On October 2, 2006, Kenny and Lorraine Werner received the worst news a parent can hear: their daughter Katheryn, 16, was dead, killed in a car accident. A few months after the funeral, they took up on a friend's offer of the use of a condo in Puerto Rico. It was the first time the couple had been alone together since the accident. "The bottom fell out," Werner tells me from his home in the Catskills. "We just slept for five days on couches. We never even made it to the bedroom." When they finally roused themselves, they began to meditate — something Werner says he's "a poor practitioner of." But as he slowly found a center, he began to write poetry — an affirmation of life's transcendence. The poetry became the core of a piece that he'd been commissioned to write nearly a year earlier but which he'd almost entirely forgotten in his grief.
Werner, who comes to Scullers on Tuesday with a quartet that includes the Dutch singer Benjamin Koppel, received the commission through MIT. It was conceived as a concerto for the school's wind ensemble, which is led by Fred Harris of the music faculty. "I had to ask Fred, 'What is a wind ensemble?' "
Writing on his computer, sending music to Harris for advice, he gradually produced a piece that was performed at MIT in May 2007, with saxophonist Joe Lovano and Lovano's wife, singer Judi Silvano, as the featured soloists. It became the central piece on the new Half Note release No Beginning, No End (Half Note), which won Werner a 2010 Guggenheim Fellowship.

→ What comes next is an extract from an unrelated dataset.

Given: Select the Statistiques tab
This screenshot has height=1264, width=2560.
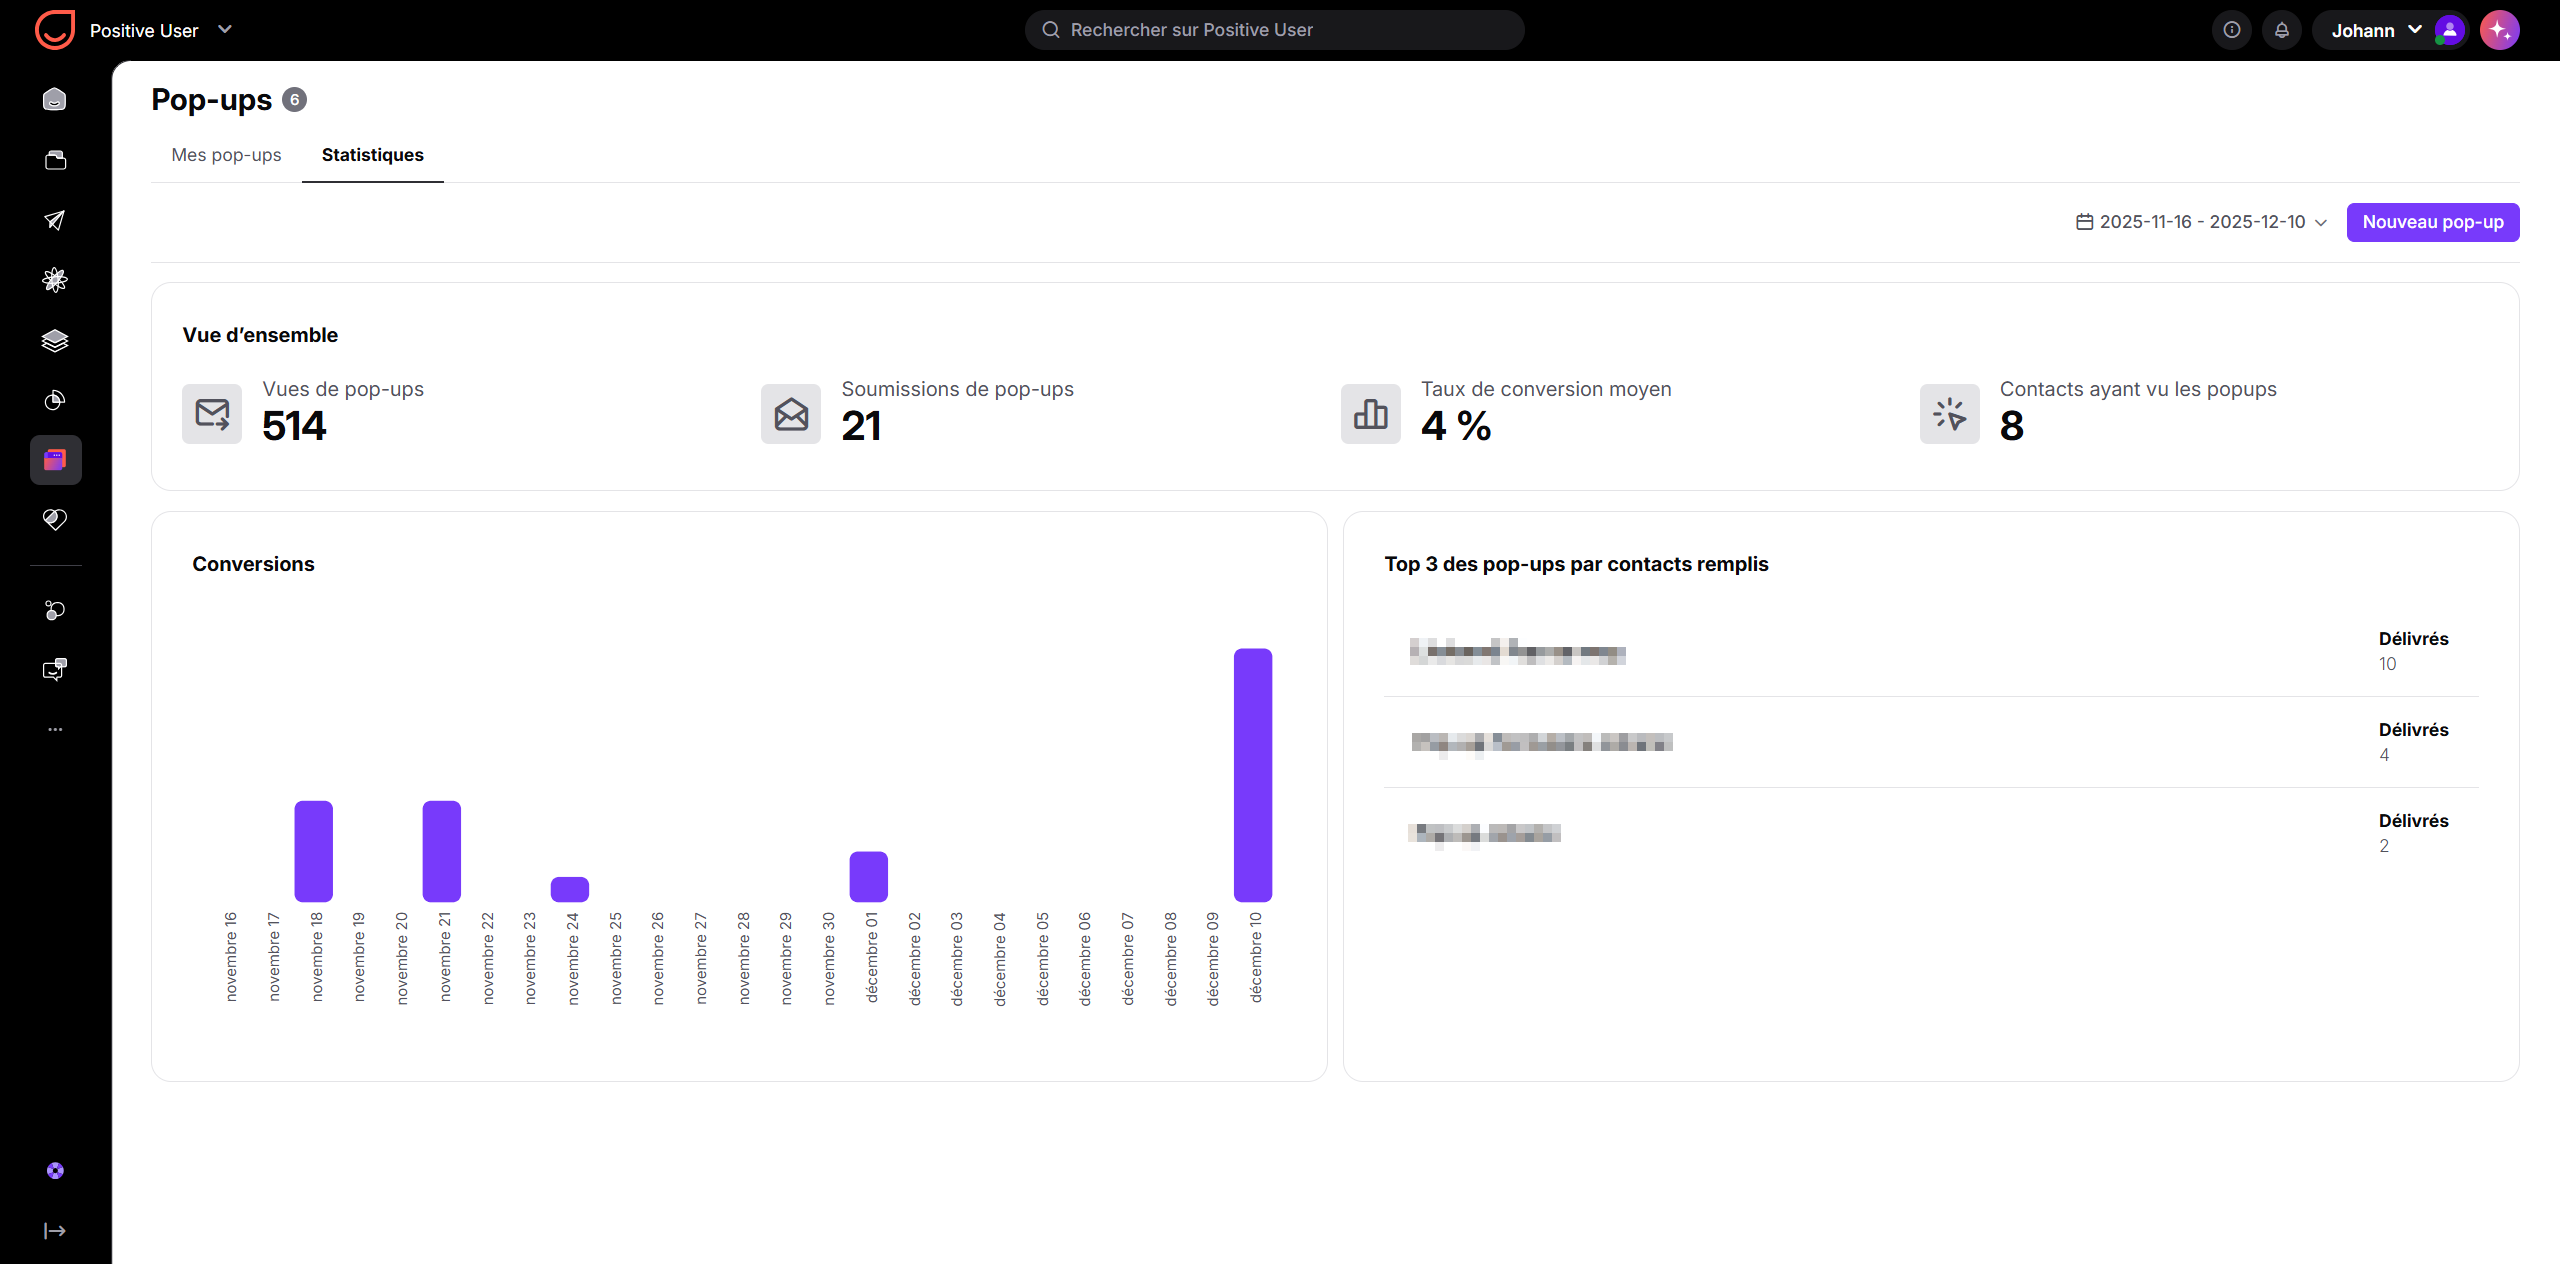Looking at the screenshot, I should coord(372,155).
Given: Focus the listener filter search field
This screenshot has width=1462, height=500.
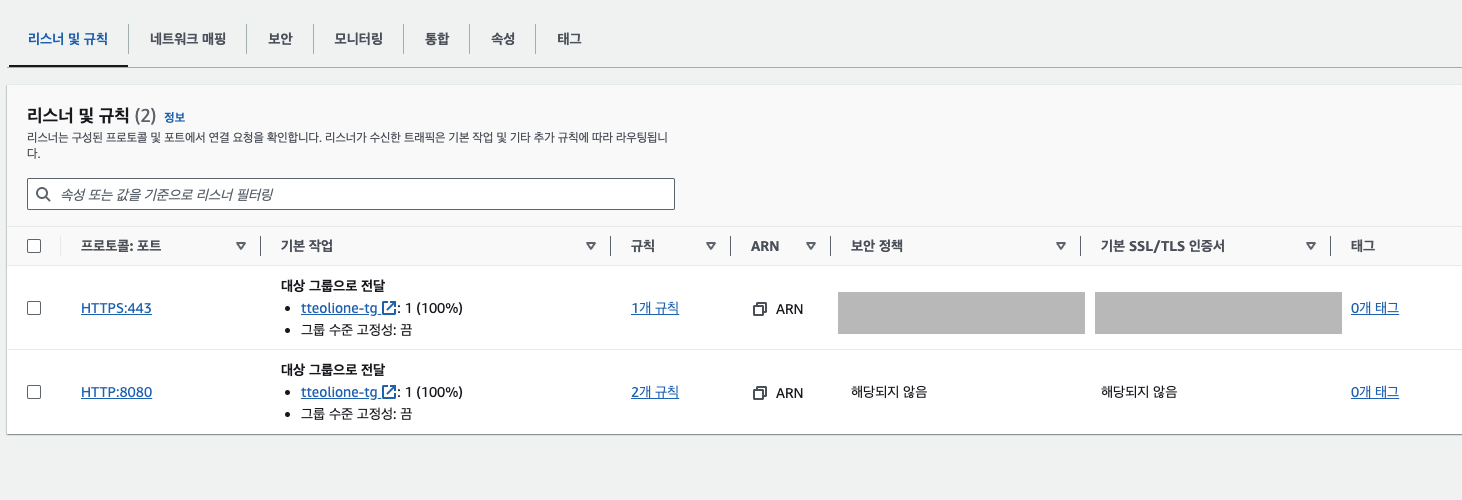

Beginning with flutterings of voice, piano, and tenor saxophone, the piece builds to a full orchestra and a cataclysmic explosion of timpani before Lovano re-enters with querulous phrases, and then Silvano's voice over spare marimba tones and flute: "There is a flame, beyond all space and time." Over the course of five movements, it alternates dissonant turbulence, the grace of a brass chorale, touches of jazz swing, and a vast array of color. Through it all Lovano laces Werner's various motifs, and he wends his way in and out of the orchestration, moving imperceptibly from through-composed sections to improvisation. And Silvano has never sounded better. In one especially powerful moment, the orchestration clears for a moment as she sings, "You are always in my heart." There's a pause, she sings the line again, and here it modulates so that the word "heart" lands on a darkly radiant chord voiced by the entire ensemble.